_Goal_
Please copy, word for word, the lines of the listing below, starting at the line containing "Given: Open the 利润方式 dropdown showing 售价利润率" and ending at the line containing "Looking at the screenshot, I should [327, 892].", with both of those lines included.

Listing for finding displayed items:
━━━━━━━━
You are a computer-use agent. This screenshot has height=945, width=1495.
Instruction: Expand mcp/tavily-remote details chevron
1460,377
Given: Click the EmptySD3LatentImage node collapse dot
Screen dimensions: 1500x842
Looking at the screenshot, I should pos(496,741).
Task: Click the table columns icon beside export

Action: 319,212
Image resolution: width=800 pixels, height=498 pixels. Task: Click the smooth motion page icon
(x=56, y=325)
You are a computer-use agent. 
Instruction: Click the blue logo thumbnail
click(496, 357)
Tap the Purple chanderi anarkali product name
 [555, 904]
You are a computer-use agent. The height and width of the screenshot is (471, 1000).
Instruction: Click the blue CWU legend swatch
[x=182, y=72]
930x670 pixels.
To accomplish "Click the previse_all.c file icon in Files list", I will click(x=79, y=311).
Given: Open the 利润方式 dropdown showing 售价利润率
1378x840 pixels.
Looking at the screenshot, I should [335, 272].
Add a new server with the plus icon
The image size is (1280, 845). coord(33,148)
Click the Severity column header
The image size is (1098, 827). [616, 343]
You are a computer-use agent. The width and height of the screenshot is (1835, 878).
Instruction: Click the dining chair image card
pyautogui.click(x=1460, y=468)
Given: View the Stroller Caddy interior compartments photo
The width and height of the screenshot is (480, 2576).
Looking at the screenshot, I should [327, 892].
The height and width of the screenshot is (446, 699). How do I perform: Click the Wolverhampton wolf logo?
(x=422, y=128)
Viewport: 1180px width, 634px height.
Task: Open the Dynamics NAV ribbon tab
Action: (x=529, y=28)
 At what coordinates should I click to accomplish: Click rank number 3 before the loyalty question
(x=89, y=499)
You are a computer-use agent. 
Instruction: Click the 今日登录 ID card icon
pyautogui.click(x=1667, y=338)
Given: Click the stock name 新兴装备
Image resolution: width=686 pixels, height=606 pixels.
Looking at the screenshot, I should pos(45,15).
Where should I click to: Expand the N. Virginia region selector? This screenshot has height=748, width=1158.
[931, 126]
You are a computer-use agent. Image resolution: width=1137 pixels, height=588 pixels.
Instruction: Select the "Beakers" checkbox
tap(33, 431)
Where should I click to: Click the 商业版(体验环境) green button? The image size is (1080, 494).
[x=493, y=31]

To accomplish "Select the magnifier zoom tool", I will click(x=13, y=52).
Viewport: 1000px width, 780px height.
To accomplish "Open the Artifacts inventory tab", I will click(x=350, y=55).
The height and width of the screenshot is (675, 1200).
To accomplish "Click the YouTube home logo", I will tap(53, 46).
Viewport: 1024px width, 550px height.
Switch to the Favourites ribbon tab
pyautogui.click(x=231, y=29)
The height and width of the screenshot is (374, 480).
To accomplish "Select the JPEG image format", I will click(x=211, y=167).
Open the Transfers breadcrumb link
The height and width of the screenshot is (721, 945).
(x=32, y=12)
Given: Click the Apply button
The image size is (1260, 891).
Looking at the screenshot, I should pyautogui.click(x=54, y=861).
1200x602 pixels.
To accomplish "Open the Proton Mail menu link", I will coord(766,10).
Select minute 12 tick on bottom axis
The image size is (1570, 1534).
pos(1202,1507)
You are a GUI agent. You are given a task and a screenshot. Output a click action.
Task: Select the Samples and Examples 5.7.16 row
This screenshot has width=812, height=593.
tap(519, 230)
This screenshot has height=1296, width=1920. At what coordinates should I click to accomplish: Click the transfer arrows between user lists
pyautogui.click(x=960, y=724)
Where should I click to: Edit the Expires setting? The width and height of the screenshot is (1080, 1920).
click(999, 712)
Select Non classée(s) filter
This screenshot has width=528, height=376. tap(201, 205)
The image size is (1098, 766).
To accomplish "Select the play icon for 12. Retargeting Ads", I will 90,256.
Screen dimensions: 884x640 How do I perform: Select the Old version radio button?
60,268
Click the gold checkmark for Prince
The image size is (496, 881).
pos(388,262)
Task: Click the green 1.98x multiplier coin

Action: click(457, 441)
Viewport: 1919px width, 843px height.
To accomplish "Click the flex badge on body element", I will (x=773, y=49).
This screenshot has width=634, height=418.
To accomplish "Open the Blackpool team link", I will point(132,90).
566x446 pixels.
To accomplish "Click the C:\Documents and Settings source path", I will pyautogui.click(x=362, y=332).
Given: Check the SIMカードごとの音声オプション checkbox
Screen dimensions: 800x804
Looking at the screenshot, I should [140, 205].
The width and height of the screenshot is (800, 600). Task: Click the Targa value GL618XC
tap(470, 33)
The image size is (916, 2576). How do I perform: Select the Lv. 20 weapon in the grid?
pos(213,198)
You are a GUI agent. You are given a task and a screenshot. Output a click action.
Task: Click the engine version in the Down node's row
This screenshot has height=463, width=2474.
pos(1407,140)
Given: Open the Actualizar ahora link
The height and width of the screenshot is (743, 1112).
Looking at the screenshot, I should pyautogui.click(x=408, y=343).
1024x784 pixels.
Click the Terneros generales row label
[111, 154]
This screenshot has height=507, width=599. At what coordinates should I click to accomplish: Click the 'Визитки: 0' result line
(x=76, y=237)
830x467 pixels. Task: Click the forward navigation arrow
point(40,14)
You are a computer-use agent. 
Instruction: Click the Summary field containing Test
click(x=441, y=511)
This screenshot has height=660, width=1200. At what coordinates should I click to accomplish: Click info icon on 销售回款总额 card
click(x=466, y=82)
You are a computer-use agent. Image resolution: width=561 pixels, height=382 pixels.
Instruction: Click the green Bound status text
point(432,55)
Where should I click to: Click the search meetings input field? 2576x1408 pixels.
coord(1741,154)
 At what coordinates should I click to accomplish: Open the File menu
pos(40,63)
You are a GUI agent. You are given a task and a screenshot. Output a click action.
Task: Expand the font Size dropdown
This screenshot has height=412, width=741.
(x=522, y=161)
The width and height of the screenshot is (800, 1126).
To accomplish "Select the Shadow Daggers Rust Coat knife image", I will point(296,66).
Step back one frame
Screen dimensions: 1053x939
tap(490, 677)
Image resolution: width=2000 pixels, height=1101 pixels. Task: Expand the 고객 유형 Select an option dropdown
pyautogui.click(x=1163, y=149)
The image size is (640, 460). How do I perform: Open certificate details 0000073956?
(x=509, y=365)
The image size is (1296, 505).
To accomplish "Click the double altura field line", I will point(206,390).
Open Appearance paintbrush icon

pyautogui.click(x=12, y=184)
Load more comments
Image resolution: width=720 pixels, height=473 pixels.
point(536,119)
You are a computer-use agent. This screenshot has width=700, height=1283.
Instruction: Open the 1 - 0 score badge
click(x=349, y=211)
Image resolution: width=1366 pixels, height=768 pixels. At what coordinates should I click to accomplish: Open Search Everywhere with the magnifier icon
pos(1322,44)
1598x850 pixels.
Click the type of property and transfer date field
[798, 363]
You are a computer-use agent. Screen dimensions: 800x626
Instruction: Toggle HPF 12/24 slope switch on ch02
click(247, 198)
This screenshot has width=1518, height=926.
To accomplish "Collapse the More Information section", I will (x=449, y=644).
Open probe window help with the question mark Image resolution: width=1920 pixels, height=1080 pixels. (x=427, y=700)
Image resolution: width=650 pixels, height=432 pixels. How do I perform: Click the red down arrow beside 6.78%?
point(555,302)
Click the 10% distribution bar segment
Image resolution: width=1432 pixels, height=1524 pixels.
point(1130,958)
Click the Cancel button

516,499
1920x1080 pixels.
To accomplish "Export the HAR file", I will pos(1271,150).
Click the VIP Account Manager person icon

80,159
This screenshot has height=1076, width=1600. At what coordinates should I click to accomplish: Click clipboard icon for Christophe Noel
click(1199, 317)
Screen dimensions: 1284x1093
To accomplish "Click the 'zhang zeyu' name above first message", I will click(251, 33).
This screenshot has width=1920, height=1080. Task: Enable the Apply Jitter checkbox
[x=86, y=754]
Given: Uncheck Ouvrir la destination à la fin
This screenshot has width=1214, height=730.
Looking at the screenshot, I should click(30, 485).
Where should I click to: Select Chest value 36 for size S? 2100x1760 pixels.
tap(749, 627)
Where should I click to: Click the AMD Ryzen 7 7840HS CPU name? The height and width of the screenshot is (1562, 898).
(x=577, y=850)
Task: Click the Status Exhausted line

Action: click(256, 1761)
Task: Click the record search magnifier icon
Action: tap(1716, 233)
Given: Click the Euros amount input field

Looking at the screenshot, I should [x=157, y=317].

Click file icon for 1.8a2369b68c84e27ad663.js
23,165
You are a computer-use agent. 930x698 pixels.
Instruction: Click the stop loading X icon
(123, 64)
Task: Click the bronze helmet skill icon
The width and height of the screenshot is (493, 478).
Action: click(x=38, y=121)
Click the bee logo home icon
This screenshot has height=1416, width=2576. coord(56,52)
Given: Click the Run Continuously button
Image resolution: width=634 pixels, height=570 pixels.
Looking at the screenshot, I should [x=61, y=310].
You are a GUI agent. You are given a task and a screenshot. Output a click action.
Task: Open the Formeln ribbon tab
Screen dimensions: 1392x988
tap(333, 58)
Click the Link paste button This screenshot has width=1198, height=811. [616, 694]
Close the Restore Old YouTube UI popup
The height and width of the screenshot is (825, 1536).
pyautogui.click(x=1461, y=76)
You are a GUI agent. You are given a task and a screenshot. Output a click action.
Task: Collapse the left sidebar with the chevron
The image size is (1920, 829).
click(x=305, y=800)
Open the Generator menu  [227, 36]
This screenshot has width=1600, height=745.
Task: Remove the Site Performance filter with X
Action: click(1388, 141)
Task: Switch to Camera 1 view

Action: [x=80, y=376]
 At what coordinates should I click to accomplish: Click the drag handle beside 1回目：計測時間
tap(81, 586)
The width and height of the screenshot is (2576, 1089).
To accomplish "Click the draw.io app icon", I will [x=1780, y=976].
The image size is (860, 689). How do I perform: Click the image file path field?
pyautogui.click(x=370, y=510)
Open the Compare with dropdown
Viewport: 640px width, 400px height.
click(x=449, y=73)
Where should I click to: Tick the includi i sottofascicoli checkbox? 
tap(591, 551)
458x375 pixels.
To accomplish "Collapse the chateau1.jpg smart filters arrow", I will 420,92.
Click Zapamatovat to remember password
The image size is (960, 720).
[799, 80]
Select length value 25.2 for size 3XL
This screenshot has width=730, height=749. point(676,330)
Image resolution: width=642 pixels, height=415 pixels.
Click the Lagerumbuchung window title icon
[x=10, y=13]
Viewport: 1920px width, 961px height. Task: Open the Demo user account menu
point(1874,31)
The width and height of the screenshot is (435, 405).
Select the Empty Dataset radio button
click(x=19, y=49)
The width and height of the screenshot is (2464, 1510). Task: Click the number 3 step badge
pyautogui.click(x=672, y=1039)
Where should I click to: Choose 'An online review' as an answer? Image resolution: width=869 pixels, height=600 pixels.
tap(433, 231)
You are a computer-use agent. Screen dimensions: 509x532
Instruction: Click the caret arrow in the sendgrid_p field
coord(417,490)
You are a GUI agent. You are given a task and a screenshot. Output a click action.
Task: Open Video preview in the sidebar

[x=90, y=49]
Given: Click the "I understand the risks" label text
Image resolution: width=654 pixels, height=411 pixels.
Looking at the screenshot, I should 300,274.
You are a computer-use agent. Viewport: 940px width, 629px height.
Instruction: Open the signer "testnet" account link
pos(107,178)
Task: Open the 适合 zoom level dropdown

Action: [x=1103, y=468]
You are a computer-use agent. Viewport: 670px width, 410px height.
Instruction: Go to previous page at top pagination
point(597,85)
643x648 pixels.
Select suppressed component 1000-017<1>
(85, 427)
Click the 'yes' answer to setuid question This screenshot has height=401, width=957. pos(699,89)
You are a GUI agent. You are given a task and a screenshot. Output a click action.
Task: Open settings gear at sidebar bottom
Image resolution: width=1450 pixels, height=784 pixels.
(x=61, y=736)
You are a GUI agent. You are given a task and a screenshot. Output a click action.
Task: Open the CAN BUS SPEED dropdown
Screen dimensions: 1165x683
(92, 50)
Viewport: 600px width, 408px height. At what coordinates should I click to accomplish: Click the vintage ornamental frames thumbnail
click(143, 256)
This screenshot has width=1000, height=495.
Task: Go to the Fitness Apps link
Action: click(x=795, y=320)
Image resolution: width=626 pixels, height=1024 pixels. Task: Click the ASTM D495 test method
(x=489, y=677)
━━━━━━━━
_Solution to this task_
Given: Open the 利润方式 dropdown showing 售价利润率
1378x840 pixels.
Looking at the screenshot, I should [335, 272].
Add a new server with the plus icon
The image size is (1280, 845). coord(33,148)
Click the Severity column header
The image size is (1098, 827). [616, 343]
You are a computer-use agent. The width and height of the screenshot is (1835, 878).
Instruction: Click the dining chair image card
pyautogui.click(x=1460, y=468)
Given: View the Stroller Caddy interior compartments photo
The width and height of the screenshot is (480, 2576).
Looking at the screenshot, I should [327, 892].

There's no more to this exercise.